The Thirdstone Gulf Coast Trout Series had their season opener this past Saturday and somehow Aaron and I managed to come out with a first place check. My number one goal when we left the ramp that morning was for us to at least have our three trout to bring to the scales that afternoon. Aaron had worked every day for two weeks straight leading up to the event and I had been guiding duck hunts up until Wednesday when I arrived back in town. Thursday was our only day to prefish and we covered as much water as possible without staying in one spot for too long. We caught fish at every stop but the problem was we only caught trout on one stop, every where else we caught fish they were reds. We only had six trout bites on the day and they were not tournament winning fish but something we felt we might be able to grind out and maybe come away with a check.
We got off to a dismal start Saturday morning when Aaron pulled off a solid trout in the 4-5lb class within the first five minutes of fishing and then ten minutes later I somehow managed to hook into a cormorant. I’m not sure who was more ticked off, me or the bird, one thing for sure though is I hope I never have to tangle with another cormorant as it was the meanest **** bird I’ve ever had to deal with. The rest of our morning was much more productive, incredible actually. I am not sure how many 3-5lb fish we went through but it was definitely a considerable amount, probably around 35 to 40 fish. We caught our fish on an East Beast TTF Trout Killer and a pink Maniac Mullet. They wanted both the trout killer and the maniac mullet fished slowly along the bottom. Our two best fish only measured 25.75in and 25.25in and weighed 7.2 and 6.75 respectively, they weren’t long but extremely healthy! We weighed in 18.91lbs at the scales but unfortunately one of our trout expired on the long drive bringing us down to 18.41lbs. The next event is February 18, hopefully we will be blessed with the same kind of fishing as I am sure there will be a lot of heavy stringers brought in again.
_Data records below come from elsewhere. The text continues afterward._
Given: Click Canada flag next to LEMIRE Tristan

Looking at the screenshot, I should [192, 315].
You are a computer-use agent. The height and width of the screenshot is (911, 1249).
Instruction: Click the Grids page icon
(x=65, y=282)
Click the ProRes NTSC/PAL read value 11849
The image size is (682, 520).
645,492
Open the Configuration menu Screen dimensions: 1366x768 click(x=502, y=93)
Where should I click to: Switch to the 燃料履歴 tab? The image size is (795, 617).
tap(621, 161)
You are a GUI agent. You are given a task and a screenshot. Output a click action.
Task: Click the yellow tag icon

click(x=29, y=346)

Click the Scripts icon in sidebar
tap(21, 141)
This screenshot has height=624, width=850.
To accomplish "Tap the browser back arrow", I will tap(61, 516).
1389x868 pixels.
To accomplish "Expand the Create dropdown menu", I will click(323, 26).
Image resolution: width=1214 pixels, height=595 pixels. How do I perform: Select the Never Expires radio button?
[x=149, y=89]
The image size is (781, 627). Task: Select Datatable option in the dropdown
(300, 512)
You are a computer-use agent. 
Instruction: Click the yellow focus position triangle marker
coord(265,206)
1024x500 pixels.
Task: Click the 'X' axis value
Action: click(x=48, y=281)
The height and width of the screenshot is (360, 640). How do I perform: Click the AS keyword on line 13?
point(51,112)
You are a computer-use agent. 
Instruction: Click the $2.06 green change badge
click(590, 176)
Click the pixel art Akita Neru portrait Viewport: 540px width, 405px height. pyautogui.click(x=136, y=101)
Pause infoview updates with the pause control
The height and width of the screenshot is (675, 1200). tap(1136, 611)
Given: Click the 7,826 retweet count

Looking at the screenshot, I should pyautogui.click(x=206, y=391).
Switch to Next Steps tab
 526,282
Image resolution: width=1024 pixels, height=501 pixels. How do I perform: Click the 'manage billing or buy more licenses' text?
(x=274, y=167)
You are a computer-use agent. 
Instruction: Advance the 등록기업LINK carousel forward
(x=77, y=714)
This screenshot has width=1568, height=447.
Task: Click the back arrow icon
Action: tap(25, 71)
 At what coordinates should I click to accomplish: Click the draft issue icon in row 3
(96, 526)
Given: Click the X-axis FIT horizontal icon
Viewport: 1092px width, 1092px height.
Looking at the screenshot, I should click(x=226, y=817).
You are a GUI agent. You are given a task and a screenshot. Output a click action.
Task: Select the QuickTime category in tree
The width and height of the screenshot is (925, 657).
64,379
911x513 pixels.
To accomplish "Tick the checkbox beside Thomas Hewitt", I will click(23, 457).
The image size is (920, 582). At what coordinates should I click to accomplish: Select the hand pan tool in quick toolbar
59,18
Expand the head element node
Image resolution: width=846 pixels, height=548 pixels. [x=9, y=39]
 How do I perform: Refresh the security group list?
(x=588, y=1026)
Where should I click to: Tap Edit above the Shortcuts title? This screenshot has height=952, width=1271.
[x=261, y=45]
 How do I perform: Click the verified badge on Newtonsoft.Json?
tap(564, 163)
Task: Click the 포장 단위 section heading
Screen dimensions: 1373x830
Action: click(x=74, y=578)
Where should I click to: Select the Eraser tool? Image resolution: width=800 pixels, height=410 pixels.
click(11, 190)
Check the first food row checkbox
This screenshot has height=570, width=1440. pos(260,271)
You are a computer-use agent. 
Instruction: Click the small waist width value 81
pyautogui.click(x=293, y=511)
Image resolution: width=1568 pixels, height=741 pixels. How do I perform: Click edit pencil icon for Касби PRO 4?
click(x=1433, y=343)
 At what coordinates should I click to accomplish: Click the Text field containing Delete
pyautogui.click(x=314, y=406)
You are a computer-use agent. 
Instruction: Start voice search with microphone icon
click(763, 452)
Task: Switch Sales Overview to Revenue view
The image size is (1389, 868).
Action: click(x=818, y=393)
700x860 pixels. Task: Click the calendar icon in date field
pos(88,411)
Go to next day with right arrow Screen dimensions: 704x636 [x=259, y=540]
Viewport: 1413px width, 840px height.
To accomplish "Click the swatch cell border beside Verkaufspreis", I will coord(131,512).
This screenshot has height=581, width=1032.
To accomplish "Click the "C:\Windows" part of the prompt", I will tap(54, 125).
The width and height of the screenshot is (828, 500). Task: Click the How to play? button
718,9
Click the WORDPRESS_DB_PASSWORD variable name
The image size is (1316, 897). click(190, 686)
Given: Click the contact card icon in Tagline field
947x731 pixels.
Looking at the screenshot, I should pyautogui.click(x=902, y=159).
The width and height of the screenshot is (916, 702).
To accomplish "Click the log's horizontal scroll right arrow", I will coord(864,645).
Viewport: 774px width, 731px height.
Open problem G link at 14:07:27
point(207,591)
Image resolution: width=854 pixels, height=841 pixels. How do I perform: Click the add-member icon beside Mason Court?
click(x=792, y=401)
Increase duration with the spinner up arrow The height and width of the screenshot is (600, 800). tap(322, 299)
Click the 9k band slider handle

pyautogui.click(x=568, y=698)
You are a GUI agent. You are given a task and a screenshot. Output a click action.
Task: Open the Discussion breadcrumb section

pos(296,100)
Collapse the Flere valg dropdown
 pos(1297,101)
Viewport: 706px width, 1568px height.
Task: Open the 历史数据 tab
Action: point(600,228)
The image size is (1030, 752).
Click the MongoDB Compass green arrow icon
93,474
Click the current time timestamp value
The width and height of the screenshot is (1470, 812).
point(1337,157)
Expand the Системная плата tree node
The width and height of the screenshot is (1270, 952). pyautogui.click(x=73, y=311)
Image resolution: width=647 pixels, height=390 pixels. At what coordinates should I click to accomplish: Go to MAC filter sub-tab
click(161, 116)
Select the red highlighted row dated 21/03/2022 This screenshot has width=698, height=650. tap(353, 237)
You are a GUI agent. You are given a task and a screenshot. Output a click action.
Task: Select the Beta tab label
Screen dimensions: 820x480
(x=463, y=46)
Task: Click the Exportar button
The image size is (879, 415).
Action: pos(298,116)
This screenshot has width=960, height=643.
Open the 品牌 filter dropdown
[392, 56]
Friday before the tournament, Kevin Reid drove in from Dallas to fish from the boat and learn the area as best he could so he would be able to bring his grandkids out in his Ranger next time down. He also hoped to get his line stretched a little, we managed to get both goals accomplished. It was a good thing Kevin was no stranger to rough water from all the time he’s spent chasing bass on the lakes as it was already whitecapping in the river when we left the boat club. Our morning started off very slow, catching only one or two fish at each stop. Around 11:00 the tide switched to incoming and the redfish went off. We found them slicking from 1.5-4′ of water over scattered shell. Kevin did the best throwing a glow/chartreuse Trout Killer on an 1/8oz Yellowmouth jighead while I was throwing an east beast Trout Killer also on an 1/8oz Yellowmouth jighead.
That might have also been because I was staying busy netting and releasing Kevin’s fish, we were Power-poled down and nearly everytime I turned around he was bowed up with another one!


----------